Exercise goal: Exactly reproduce the line that contains "英德市 (171, 2571)" and all lines after it in the entries below, through the very last line.
(Data supplied Opens)
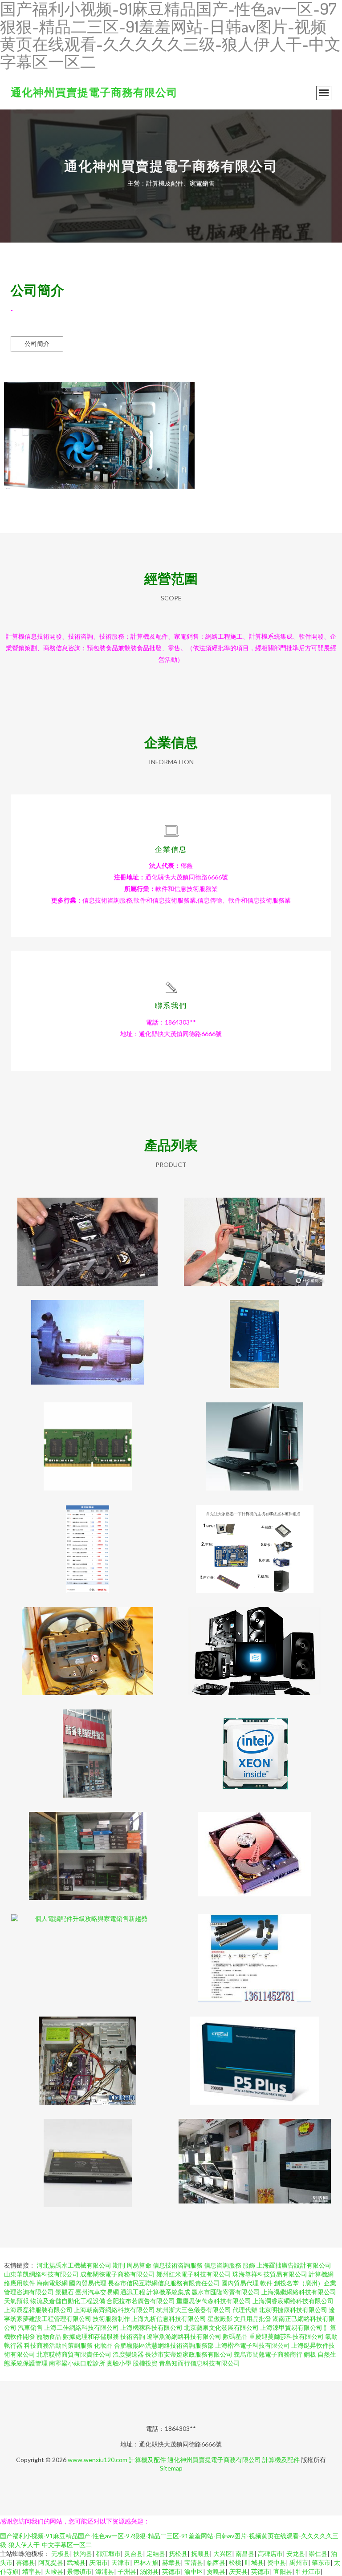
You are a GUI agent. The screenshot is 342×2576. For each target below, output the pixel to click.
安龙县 (295, 2553)
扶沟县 (82, 2553)
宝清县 (193, 2562)
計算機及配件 (147, 2459)
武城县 (76, 2562)
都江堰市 (108, 2553)
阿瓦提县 (50, 2562)
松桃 (235, 2562)
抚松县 (178, 2553)
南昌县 (245, 2553)
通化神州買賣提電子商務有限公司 (94, 92)
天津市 (120, 2562)
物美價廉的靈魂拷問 (88, 1644)
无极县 (60, 2553)
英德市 (171, 2571)
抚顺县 (200, 2553)
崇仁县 (318, 2553)
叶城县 (254, 2562)
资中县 (276, 2562)
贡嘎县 (216, 2571)
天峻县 (54, 2571)
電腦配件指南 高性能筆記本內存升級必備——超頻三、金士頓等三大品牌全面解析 (88, 1439)
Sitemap (171, 2468)
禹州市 (298, 2562)
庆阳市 (98, 2562)
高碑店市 (270, 2553)
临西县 (216, 2562)
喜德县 (25, 2562)
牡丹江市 (308, 2571)
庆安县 (238, 2571)
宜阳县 (282, 2571)
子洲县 (127, 2571)
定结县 (156, 2553)
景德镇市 (79, 2571)
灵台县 (133, 2553)
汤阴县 (149, 2571)
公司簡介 (36, 343)
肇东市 (321, 2562)
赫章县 (171, 2562)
(Data supplied Closes)
Answer for this exercise:
英德市 (171, 2571)
抚顺县 (200, 2553)
崇仁县 (318, 2553)
叶城县 (254, 2562)
资中县 (276, 2562)
贡嘎县 (216, 2571)
天峻县 (54, 2571)
電腦配件指南 高性能筆記本內存升級必備——超頻三、金士頓等三大品牌全面解析 (88, 1439)
Sitemap (171, 2468)
禹州市 (298, 2562)
庆阳市 (98, 2562)
高碑店市 (270, 2553)
临西县 (216, 2562)
喜德县 (25, 2562)
牡丹江市 (308, 2571)
庆安县 (238, 2571)
宜阳县 (282, 2571)
子洲县 (127, 2571)
定结县 (156, 2553)
景德镇市 (79, 2571)
灵台县 (133, 2553)
汤阴县 (149, 2571)
公司簡介 (36, 343)
肇东市 (321, 2562)
赫章县 (171, 2562)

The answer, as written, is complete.